L’aspetto più assurdo di questa storia è certamente legato all’indifferenza dei presenti dinnanzi ad un suicidio programmato che viene anche documentato con un video. Una morte annunciata, pianificata e soprattutto imposta da terzi ma che nessuno osa contrastare poiché si tratta del “gioco” a cui nessuno può sottrarsi poichè vi sono minacce continue qualora vi fosse l'intenzione. L’esasperazione del mezzo internet si palesa davanti ai nostri occhi e si tramuta in un mostro amorfo che gioca con la vita degli altri e usa le fragilità di adolescenti nel fiore della loro età che ancora non hanno sviluppato la possibilità di potersi imporre in autonomia ad un meccanismo psicologico malato e deviato che fa leva su una presunta e illusoria crescita in una scala generazionale attraverso il raggiungimento di obiettivi e prove di forza, come l’autolesionismo e poi il suicidio. C’è un altro gioco che ha già seminato molte vittime e che si chiama “Fata di Fuoco”. E’ un gioco che coinvolge i bambini di 9 anni e li induce al suicidio attraverso un video in cui si vede un bimbo che entra in cucina, accende il gas e si trasforma in una fata di fuoco come nei cartoni animati. Nell’immagine coercitiva c’è scritto “entra in cucina silenziosamente senza farti notare da nessuno altrimenti la magia scomparirà”. Le conseguenze di questa depravata manipolazione ha avuto effetti devastanti sui bambini e numerosi sono stati i casi di suicidio o ustioni. Come contrastare questa follia? Come fermare questa macchina infernale che induce al suicidio centinaia di giovani in Russia e che si sta espandendo?

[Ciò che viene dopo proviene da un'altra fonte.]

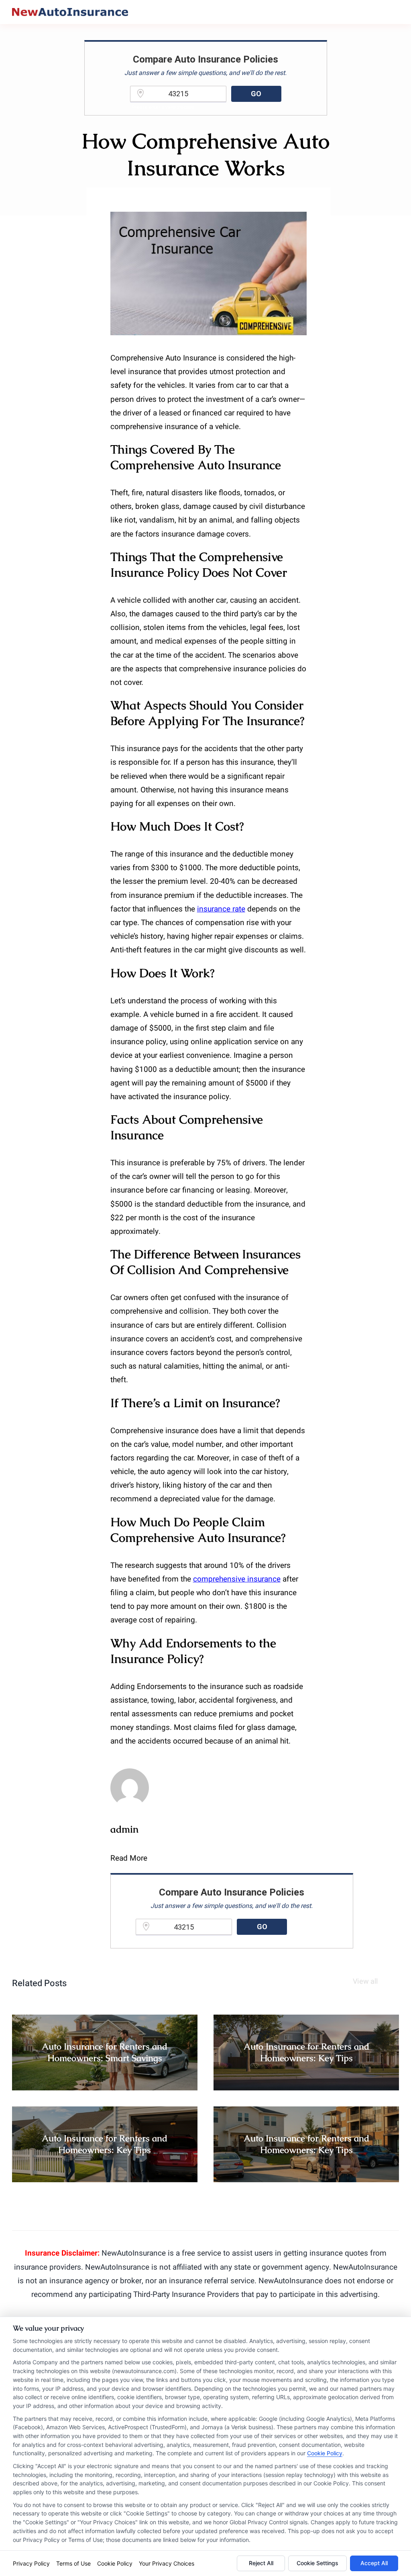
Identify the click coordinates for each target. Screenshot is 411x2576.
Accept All (374, 2563)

Abbiamo intervistato la Dott.ssa Mary Petrillo, Psicologa, criminologa, Coordinatrice del Crime Analysts Team, Docente Master Univ. Niccolò Cusano.
– Cosa spinge queste persone a indurre al suicidio i minori?
Cominciamo col dire che in Italia l'istigazione al suicidio è un reato penale, art. 580 c.p. ., il suicidio può essere indotto per svariati motivi da quelli più di natura compassionevole a quelli più abietti, come quelli che avvengono nelle sette o come in questo caso. Purtroppo ci sono persone che affermano la loro personalità e la loro dominanza sugli altri, facendo leva sulle debolezze altrui e spingendo le persone più fragili fino a commettere tale atto non conservativo. Teniamo presente però che, come in questo caso specifico, nel soggetto che subisce questa pressione deve già preesistere il proposito suicida e che egli stesso mette in atto la sua morte, altrimenti dovremmo parlare di omicidio del consenziente e/o di omicidio volontario, quindi il tutto dovrebbe poi assumere un altro "aspetto ".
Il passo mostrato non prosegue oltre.